- Work to complete
Although the data below holds other lines too, output only those from the line with "Task: Click the Currency field label" up to and including the line with "Task: Toggle Выводить", exactly as they appear.

Saved data entries:
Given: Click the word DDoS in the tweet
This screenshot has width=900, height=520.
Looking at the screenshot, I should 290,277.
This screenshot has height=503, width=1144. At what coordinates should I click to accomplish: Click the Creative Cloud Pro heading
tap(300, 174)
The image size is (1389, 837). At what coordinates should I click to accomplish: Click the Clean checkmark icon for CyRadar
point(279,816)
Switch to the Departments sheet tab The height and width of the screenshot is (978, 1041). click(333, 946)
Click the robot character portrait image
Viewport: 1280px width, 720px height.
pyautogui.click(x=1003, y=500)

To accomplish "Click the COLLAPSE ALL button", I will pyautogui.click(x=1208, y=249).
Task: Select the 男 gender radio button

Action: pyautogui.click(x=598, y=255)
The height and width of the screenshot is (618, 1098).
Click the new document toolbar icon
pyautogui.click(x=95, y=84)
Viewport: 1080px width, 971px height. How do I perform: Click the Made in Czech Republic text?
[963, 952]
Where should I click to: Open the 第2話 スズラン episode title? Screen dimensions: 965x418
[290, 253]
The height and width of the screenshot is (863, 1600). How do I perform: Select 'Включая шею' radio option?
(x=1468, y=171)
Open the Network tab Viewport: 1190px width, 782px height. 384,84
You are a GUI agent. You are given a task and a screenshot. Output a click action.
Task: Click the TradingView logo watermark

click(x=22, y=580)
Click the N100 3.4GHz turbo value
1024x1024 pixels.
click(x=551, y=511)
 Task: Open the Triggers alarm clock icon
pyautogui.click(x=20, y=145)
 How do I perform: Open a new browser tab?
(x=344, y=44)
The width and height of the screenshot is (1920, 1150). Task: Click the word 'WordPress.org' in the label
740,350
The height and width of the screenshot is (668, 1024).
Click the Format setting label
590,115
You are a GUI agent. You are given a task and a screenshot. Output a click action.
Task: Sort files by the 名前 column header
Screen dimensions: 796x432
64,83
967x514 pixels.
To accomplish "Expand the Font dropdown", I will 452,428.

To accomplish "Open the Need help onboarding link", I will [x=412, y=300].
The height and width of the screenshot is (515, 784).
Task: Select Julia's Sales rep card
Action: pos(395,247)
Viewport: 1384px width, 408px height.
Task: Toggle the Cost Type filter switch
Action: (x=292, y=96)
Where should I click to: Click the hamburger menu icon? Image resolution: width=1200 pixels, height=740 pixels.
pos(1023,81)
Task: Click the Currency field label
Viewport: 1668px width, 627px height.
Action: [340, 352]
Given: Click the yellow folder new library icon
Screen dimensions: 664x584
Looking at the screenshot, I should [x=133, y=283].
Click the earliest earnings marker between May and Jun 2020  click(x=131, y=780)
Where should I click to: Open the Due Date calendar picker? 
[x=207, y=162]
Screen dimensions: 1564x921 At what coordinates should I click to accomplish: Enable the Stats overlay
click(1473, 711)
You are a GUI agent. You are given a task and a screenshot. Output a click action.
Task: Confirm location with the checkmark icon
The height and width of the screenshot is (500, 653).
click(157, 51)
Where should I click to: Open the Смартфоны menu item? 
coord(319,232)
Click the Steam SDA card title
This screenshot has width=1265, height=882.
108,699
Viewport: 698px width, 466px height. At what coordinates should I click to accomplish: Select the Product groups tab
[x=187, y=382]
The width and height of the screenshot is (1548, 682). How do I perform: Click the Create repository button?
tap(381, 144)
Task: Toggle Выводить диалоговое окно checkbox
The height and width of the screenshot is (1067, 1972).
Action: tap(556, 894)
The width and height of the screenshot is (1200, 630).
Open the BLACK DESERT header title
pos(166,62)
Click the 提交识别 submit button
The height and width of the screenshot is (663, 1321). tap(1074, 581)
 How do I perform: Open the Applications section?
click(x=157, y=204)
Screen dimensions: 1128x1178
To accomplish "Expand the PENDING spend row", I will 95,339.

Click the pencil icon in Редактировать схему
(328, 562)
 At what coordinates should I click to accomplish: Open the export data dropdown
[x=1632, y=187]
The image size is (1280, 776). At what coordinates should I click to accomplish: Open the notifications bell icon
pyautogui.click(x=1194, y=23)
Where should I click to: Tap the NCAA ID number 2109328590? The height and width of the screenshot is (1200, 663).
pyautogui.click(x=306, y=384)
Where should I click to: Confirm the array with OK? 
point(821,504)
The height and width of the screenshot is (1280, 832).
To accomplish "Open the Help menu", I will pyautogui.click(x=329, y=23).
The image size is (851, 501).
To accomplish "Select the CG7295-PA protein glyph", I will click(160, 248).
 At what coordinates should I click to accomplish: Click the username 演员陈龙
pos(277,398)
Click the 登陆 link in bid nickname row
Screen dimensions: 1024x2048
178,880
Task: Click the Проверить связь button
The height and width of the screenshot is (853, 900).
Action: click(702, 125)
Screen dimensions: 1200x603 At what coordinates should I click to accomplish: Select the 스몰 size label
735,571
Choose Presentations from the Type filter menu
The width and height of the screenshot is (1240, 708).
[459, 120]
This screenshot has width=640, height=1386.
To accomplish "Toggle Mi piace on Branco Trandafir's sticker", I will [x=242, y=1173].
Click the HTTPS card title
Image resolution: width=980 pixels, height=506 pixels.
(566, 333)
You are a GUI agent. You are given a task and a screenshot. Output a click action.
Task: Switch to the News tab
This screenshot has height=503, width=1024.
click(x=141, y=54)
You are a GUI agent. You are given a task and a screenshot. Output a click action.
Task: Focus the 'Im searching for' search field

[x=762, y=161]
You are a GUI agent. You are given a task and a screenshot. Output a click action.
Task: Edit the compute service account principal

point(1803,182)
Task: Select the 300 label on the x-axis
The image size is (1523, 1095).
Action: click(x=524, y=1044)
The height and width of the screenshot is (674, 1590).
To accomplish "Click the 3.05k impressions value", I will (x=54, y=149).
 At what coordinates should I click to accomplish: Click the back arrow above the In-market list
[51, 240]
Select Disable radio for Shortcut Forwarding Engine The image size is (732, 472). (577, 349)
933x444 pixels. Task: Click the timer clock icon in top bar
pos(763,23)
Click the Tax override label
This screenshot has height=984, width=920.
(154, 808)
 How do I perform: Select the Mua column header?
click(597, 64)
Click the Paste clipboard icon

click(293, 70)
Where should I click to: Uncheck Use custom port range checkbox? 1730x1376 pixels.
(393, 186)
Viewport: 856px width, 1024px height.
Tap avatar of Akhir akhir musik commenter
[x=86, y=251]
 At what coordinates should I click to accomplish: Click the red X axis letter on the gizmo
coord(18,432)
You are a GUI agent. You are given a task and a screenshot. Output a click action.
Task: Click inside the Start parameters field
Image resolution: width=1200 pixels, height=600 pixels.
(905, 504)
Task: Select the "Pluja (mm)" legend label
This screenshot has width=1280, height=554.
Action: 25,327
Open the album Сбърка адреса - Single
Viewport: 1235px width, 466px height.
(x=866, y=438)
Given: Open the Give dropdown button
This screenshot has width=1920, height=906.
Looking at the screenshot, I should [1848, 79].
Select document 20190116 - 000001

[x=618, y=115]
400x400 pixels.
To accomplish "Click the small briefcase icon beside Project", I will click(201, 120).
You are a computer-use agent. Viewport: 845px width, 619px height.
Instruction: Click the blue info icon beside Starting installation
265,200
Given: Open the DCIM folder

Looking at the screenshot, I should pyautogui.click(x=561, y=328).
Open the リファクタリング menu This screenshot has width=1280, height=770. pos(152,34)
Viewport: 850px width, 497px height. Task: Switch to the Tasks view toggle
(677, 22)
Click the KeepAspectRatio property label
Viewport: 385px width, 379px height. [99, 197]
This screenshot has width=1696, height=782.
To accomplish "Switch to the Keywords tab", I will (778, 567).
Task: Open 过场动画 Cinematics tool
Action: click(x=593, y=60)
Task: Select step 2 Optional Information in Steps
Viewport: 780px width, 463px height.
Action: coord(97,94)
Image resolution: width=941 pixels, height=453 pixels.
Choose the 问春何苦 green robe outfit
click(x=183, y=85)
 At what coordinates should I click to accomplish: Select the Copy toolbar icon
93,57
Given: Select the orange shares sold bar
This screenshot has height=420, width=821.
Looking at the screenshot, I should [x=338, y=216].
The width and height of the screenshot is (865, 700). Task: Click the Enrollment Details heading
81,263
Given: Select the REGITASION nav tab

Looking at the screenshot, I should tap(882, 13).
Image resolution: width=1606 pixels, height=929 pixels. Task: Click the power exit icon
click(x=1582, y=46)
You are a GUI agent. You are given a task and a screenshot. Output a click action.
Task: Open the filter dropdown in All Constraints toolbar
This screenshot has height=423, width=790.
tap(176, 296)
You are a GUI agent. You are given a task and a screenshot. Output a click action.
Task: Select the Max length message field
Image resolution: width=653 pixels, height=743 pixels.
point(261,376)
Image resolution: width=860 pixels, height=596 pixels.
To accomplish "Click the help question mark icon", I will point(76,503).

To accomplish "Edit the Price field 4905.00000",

- Response to this exercise
Task: Click the Currency field label
Viewport: 1668px width, 627px height.
Action: [340, 352]
Given: Click the yellow folder new library icon
Screen dimensions: 664x584
Looking at the screenshot, I should [x=133, y=283].
Click the earliest earnings marker between May and Jun 2020  click(x=131, y=780)
Where should I click to: Open the Due Date calendar picker? 
[x=207, y=162]
Screen dimensions: 1564x921 At what coordinates should I click to accomplish: Enable the Stats overlay
click(1473, 711)
You are a GUI agent. You are given a task and a screenshot. Output a click action.
Task: Confirm location with the checkmark icon
The height and width of the screenshot is (500, 653).
click(157, 51)
Where should I click to: Open the Смартфоны menu item? 
coord(319,232)
Click the Steam SDA card title
This screenshot has width=1265, height=882.
108,699
Viewport: 698px width, 466px height. At what coordinates should I click to accomplish: Select the Product groups tab
[x=187, y=382]
The width and height of the screenshot is (1548, 682). How do I perform: Click the Create repository button?
tap(381, 144)
Task: Toggle Выводить диалоговое окно checkbox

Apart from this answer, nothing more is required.